Mixture-averaged diffusion coefficients [m^2/s] relating the diffusive mass fluxes to gradients in the species mass fractions.

mix_diff_coeffs_mole

Mixture-averaged diffusion coefficients [m^2/s] relating the molar diffusive fluxes to gradients in the species mole fractions.

multi_diff_coeffs

Multicomponent diffusion coefficients [m^2/s].

thermal_conductivity

Thermal conductivity. [W/m/K].

thermal_diff_coeffs

Return a one-dimensional array of the species thermal diffusion coefficients [kg/m/s].

transport_model

Get/Set the transport model associated with this transport model.

Setting a new transport model deletes the underlying C++ Transport object and replaces it with a new one implementing the specified model.

viscosity

Viscosity [Pa-s].

class cantera.DustyGasTransport(infile='', phaseid='')

Bases: cantera._cantera.Transport

DustyGasTransport(*args, **kwargs)

Implements the “dusty gas” model for transport in porous media.

As implemented here, only species transport (multi_diff_coeffs) is handled. The viscosity, thermal conductivity, and thermal diffusion coefficients are not implemented.

mean_particle_diameter

Mean particle diameter of the porous medium [m].

mean_pore_radius

Mean pore radius of the porous medium [m].

molar_fluxes(self, T1, T2, rho1, rho2, Y1, Y2, delta)

Get the molar fluxes [kmol/m^2/s], given the thermodynamic state at two nearby points.

Parameters: T1 – Temperature [K] at the first point T2 – Temperature [K] at the second point rho1 – Density [kg/m^3] at the first point rho2 – Density [kg/m^3] at the second point Y1 – Array of mass fractions at the first point.

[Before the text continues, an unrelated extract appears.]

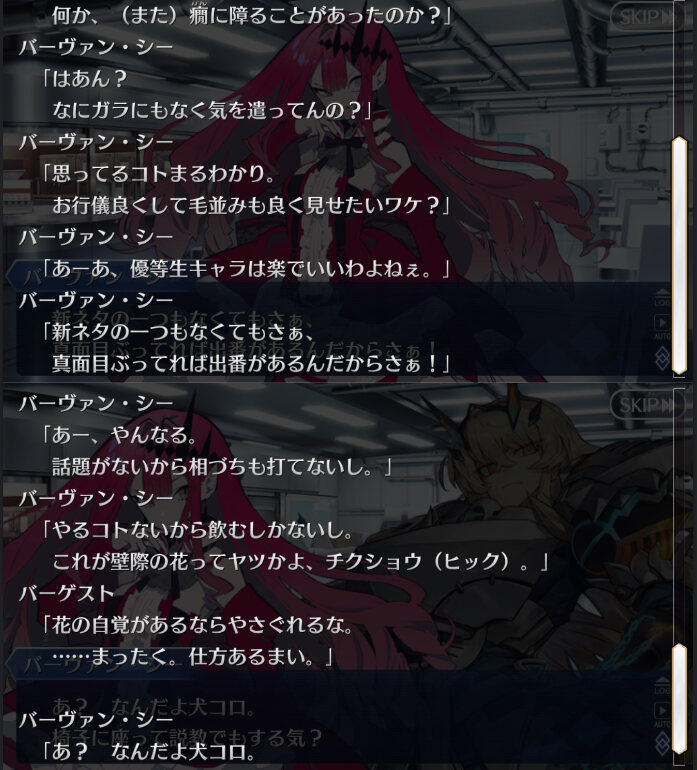
Task: Open the LOG icon beside the なんだよ犬コロ dialogue box
Action: click(x=662, y=686)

Length n_species. Y2 – Array of mass fractions at the second point. Length n_species. delta – Distance [m] between the two points.
permeability

Permeability of the porous medium [m^2].

porosity

Porosity of the porous medium [dimensionless].

tortuosity

Tortuosity of the porous medium [dimensionless].

## Species Transport Properties¶

class cantera.GasTransportData(geometry='', diameter=-1, well_depth=-1, dipole=0.0, polarizability=0.0, rotational_relaxation=0.0, acentric_factor=0.0)

Bases: object

Transport data for a single gas-phase species which can be used in mixture-averaged or multicomponent transport models.

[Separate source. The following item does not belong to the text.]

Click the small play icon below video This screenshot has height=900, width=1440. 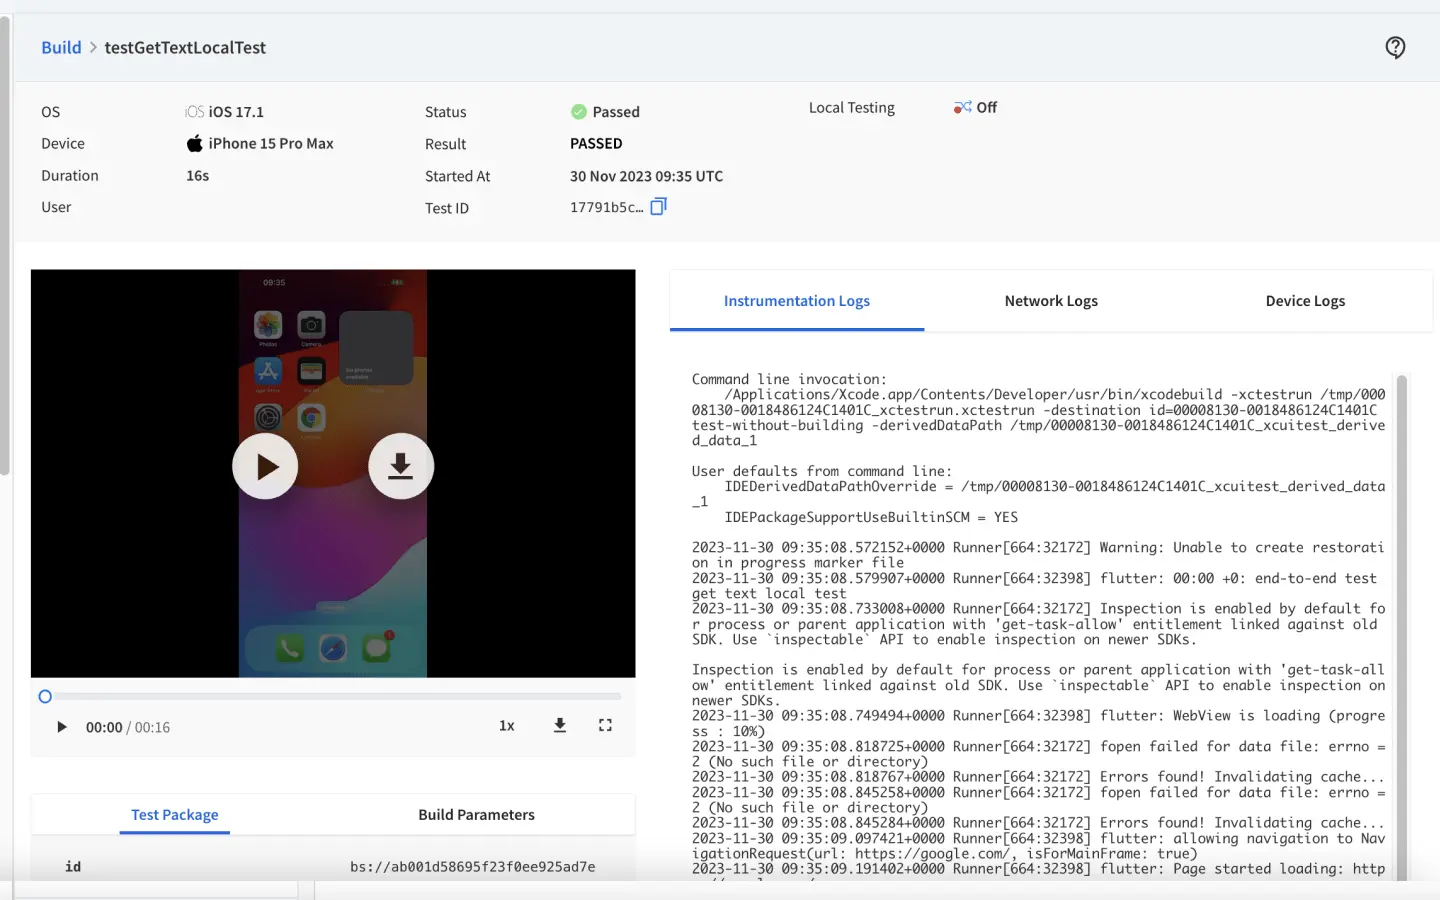tap(61, 727)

The arguments passed to the constructor are equivalent to the properties of the object, with values in MKS units. To set properties in non-MKS units, use the set_customary_units method.

acentric_factor

Get/Set Pitzer’s acentric factor. [dimensionless]

diameter

Get/Set the Lennard-Jones collision diameter [m]

dipole

Get/Set the permanent dipole moment of the molecule [Coulomb-m].

geometry

Get/Set the string specifying the molecular geometry. One of atom, linear, or nonlinear.

polarizability

Get/Set the polarizability of the molecule [m^3].

rotational_relaxation

Get/Set the rotational relaxation number (the number of collisions it takes to equilibrate the rotational degrees of freedom with the temperature).

set_customary_units(self, geometry, diameter, well_depth, dipole=0.0, polarizability=0.0, rotational_relaxation=0.0, acentric_factor=0.0)

Set the parameters using “customary” units: diameter in Angstroms, well depth in Kelvin, dipole in Debye, and polarizability in Angstroms^3. These are the units used in in CK-style input files.

well_depth

Get/Set the Lennard-Jones well depth [J]